– Так что нам его крепость, мы всё возьмём, когда обоз отправится к Доростолу.
– То-то и оно, боярин, что конница греческая, что нас в предгорье стережёт, к тому хозяйству-крепости подойти должна. Под прикрытием этой конницы и пойдёт обоз, – пояснил Сосна.
– Выходит, коли мы появимся на дороге, то конница полетит за нами, и нам будет не до обоза. А коли не появимся, то она сопроводит припасы и доставит их в целости любимому императору, чтоб у него достало сил с нашим князем схватиться у Доростола? – покусывая ус, спросил в раздумье боярин. – Ладно, брат Сосна, тогда мы сделаем так, кликни тысяцких! – решительно молвил он.
Небо к вечеру нахмурилось, густые тёмные облака, клубясь, поползли с гор. Ещё немного, и первые капли долгожданного дождя, первого за долгие седмицы иссушающей жары, упали на горячую землю, тут же бесследно высыхая. В крепостные ворота застучали. Работники уже давно покинули хозяйство, осталась только охрана в полторы сотни человек да обслуга, которая всегда жила здесь.

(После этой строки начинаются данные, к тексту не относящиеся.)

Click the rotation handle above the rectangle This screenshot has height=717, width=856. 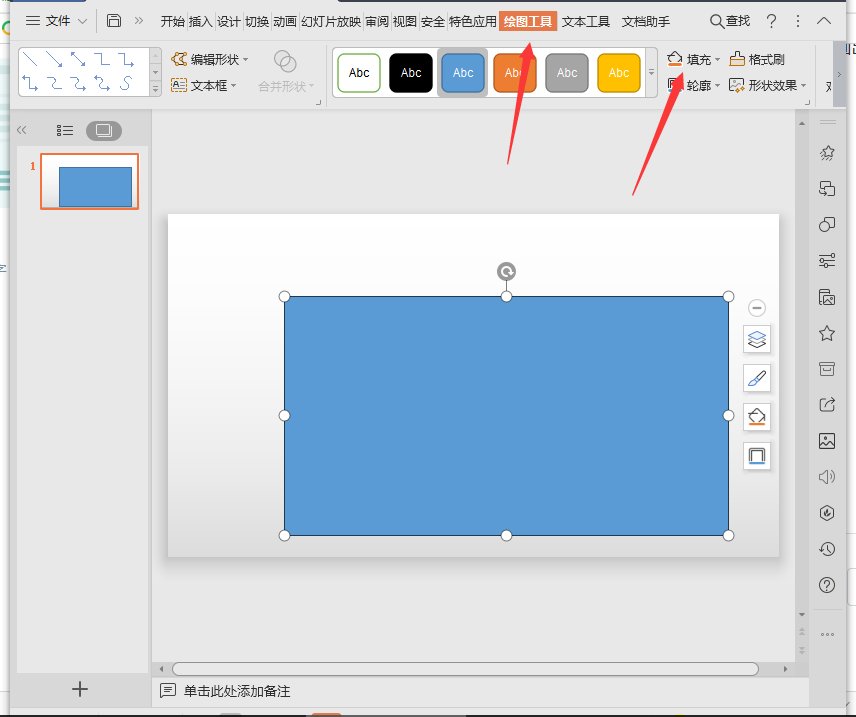click(x=507, y=272)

– Кто такие? – строго окликнули на болгарском с башни.
– От мелиарха Стратония, кентархия его личной охраны. Перед тем как он прибудет сюда, обязаны проверить, всё ли в порядке, – ответил на греческом высокий и стройный воин, восседавший на вороном коне, облачённый в добротный клибанион, в шлеме с гребнем, красный хламис был накинут на его плечи. Сзади теснились воины с высоко поднятыми греческими щитами.

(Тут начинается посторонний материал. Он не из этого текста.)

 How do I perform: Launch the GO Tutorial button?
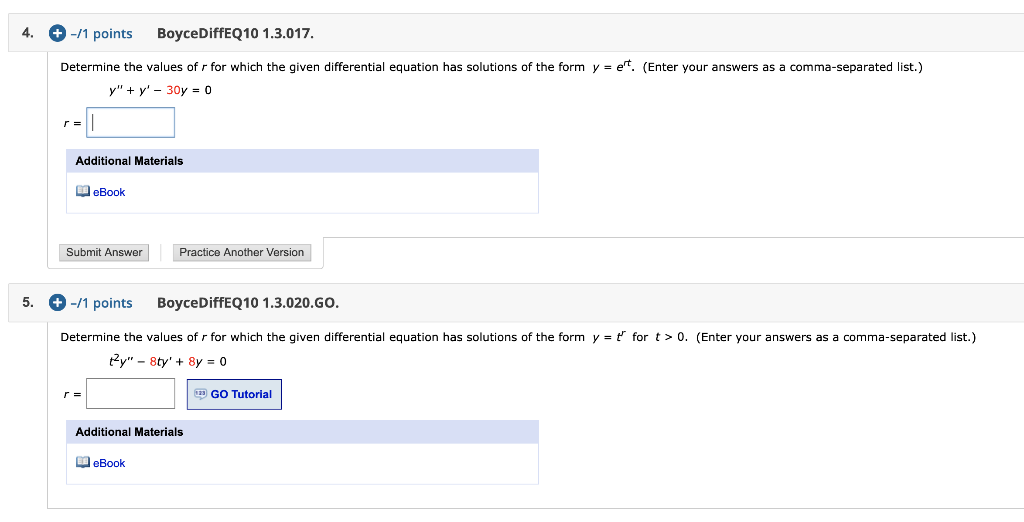234,395
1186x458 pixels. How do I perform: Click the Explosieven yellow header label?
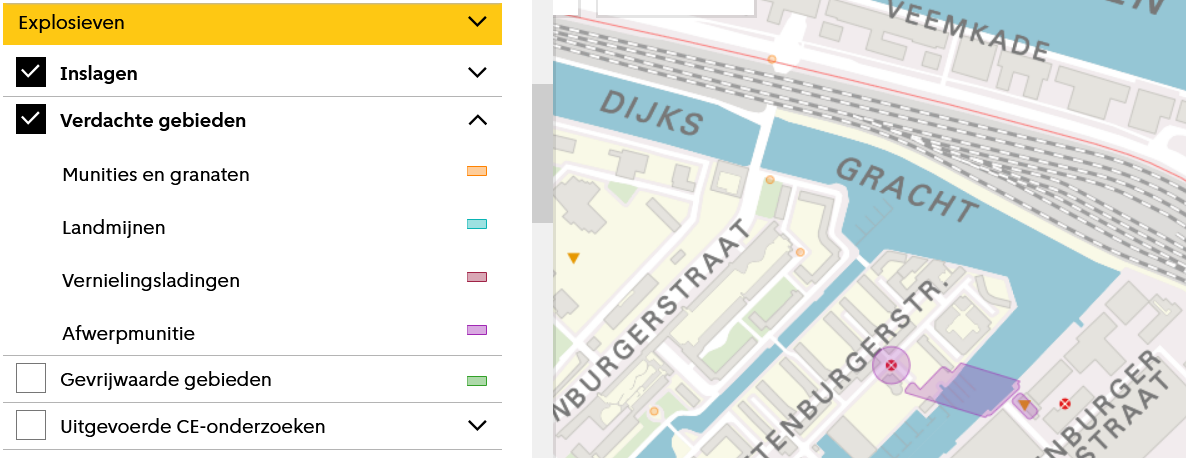[x=71, y=23]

В башне засуетились, кто-то поспешил сообщить о гостях самому хозяину.
– А когда же прибудет сам достопочтенный мелиарх с воинами? – осторожно спросил кто-то.
– Я кентарх Пиниус, одной моей кентархии достаточно, чтоб разнести в щепки ваши ворота, если станете задавать глупые вопросы и выведывать у меня воинские тайны. Никто не имеет права знать планы мелиарха, а тем более орать о них с башни! Открывайте, пока я не рассвирепел окончательно. У меня приказ моего начальника, и я выполню его в любом случае!
Наконец обитые медью створы приоткрылись. Трое первых греческих конников неспешно въехали в открывающиеся ворота, перед которыми собралось около полусотни вооружённых воинов землевладельца. Вдруг один из охранников удивлённо показал на проехавшего мимо него высокого воина: «Нога, белая нога…» Более он ничего не успел сказать. Следовавший сразу за высоким воин ударил охранника умбоном щита по голове, а высокий «грек» крикнул на языке россов: «Секи их, братья!» Ворота распахнулись полностью, и «особая сотня личной охраны Стратония» с гиком и свистом ринулась внутрь хозяйства-крепости, разя каждого, кто пытался обнажить оружие, сбивая наземь конскими телами растерявшихся охранников. Ругаясь и крича на греческом, русском и болгарском, требуя всем сложить оружие, высокий воин в греческом одеянии с белыми, незагорелыми ногами мчался по обширному двору меж расставленных по обеим сторонам возов к главному строению, раздавая налево и направо тем, кто пытался стать на его пути, удары быстрого меча.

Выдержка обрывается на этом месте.